The request:
How many lines in the material below contain the string "image"? Case counts, so a line matches only if its letters have the same capitalization. Reply with the number alone.

Record list:
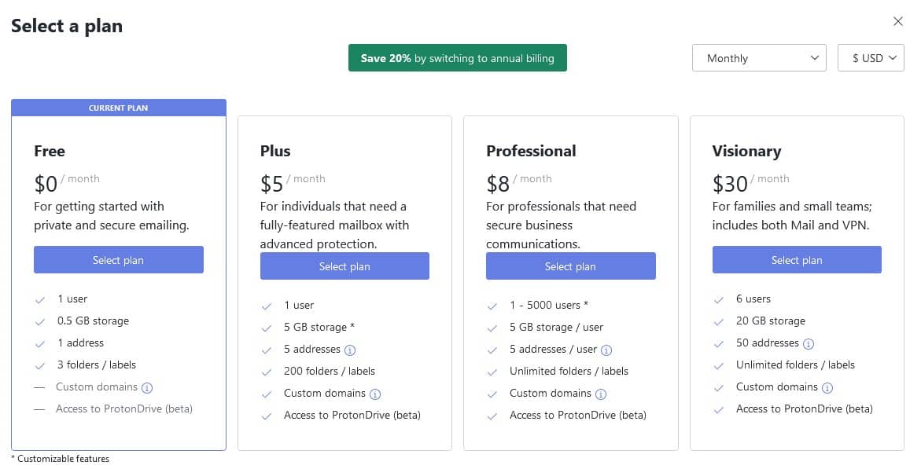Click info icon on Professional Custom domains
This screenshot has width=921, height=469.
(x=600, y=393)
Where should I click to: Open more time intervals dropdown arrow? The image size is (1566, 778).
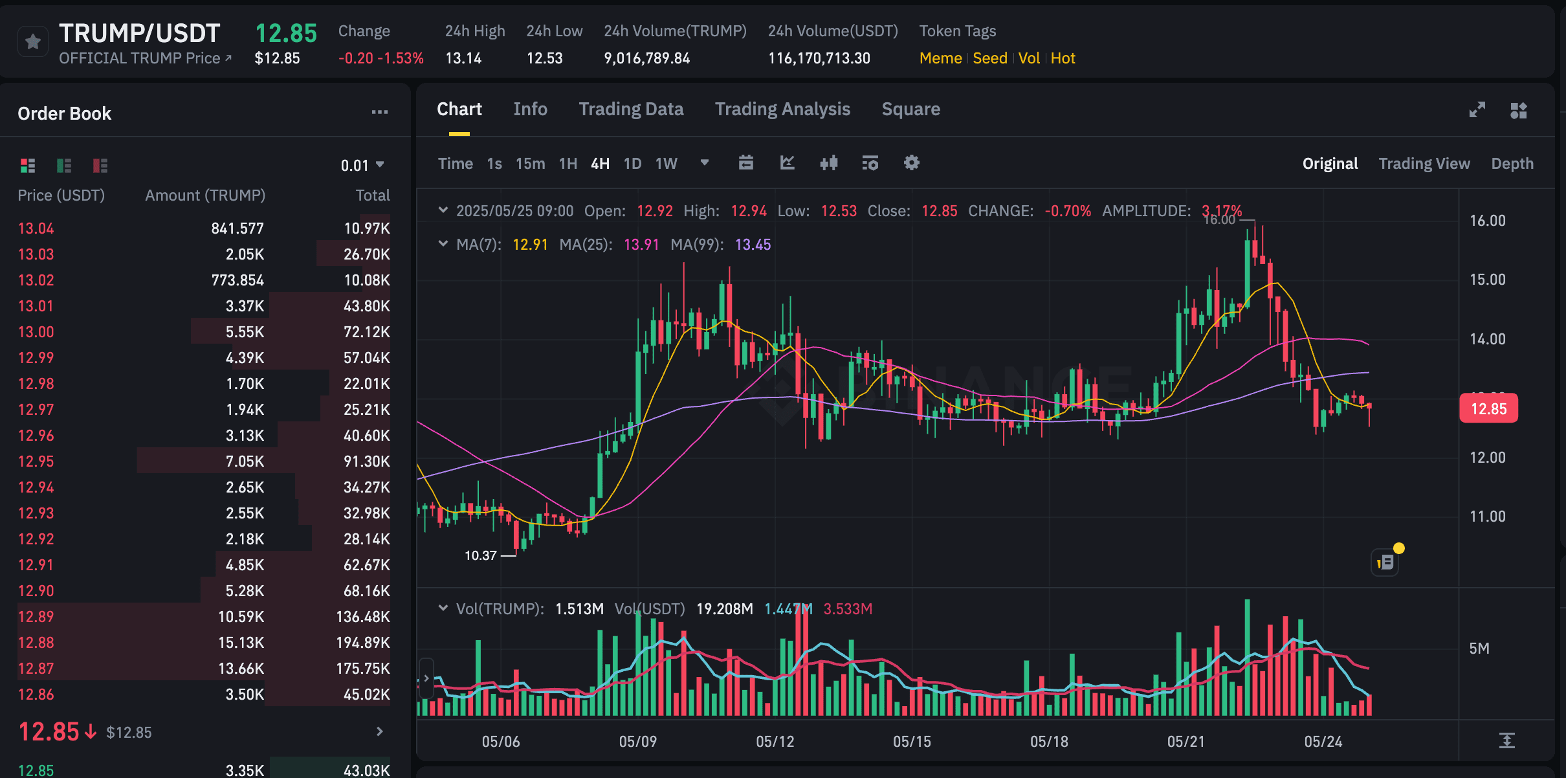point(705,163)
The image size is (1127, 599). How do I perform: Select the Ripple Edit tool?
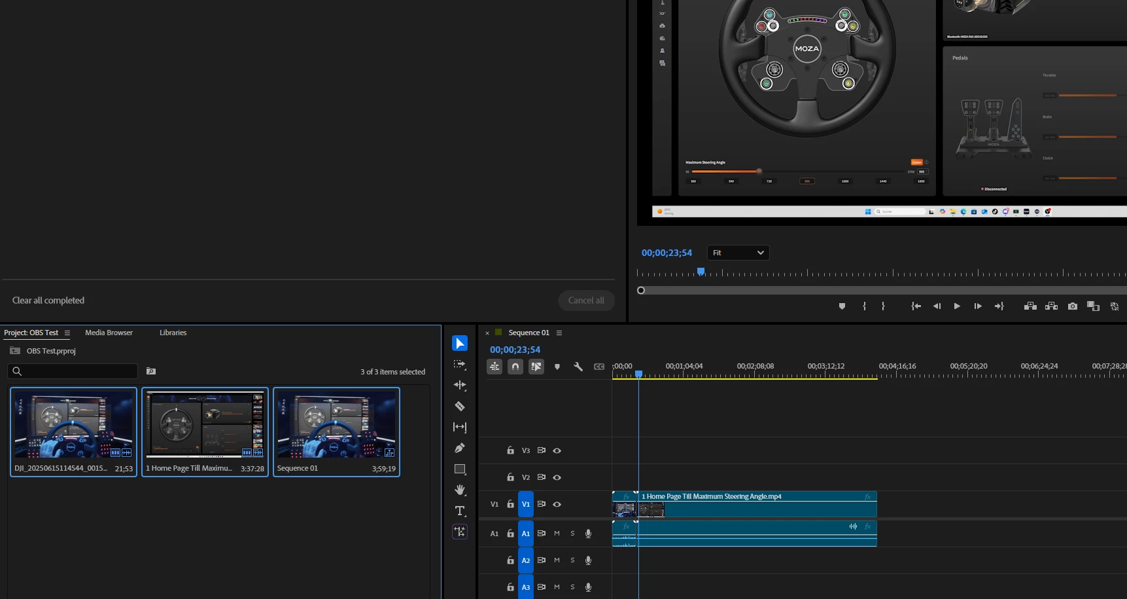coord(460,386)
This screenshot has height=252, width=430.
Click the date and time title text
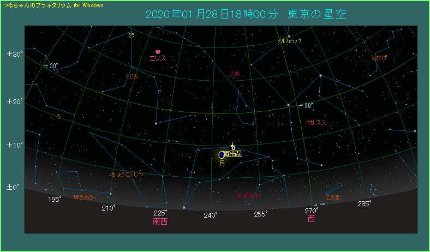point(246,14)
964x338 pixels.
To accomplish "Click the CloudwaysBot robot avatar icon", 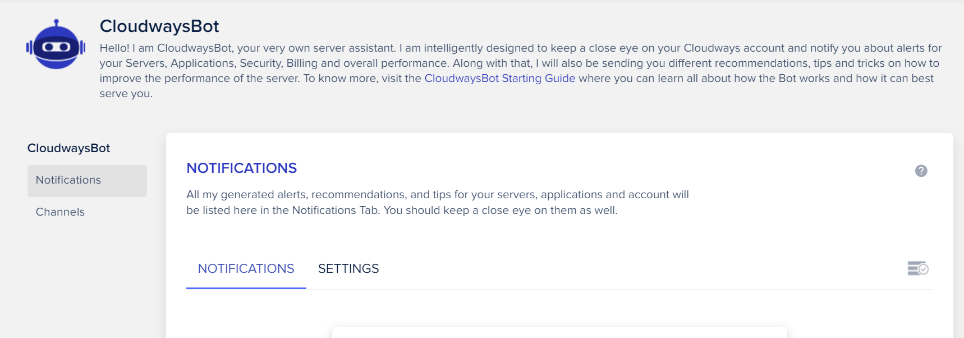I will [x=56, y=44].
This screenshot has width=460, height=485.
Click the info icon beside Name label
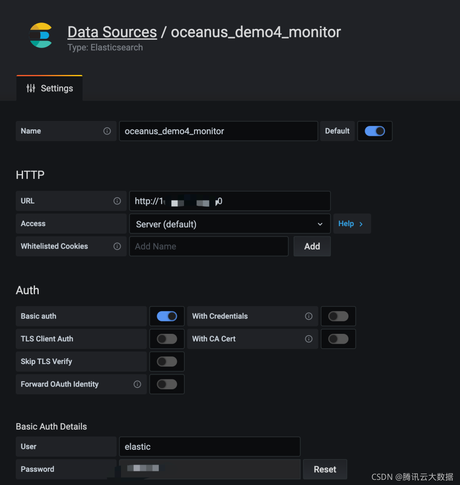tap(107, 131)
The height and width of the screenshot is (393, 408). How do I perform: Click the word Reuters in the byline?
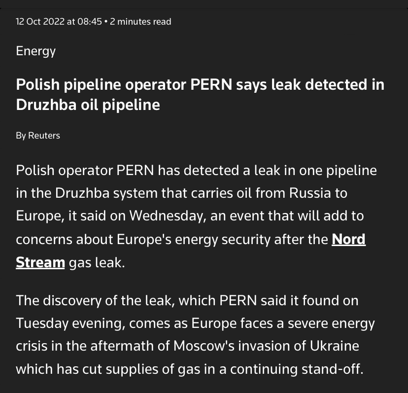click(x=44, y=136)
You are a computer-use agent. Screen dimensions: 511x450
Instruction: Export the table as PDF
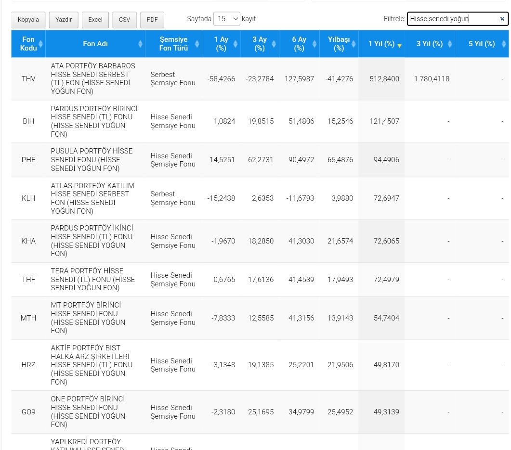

Completed exercise:
2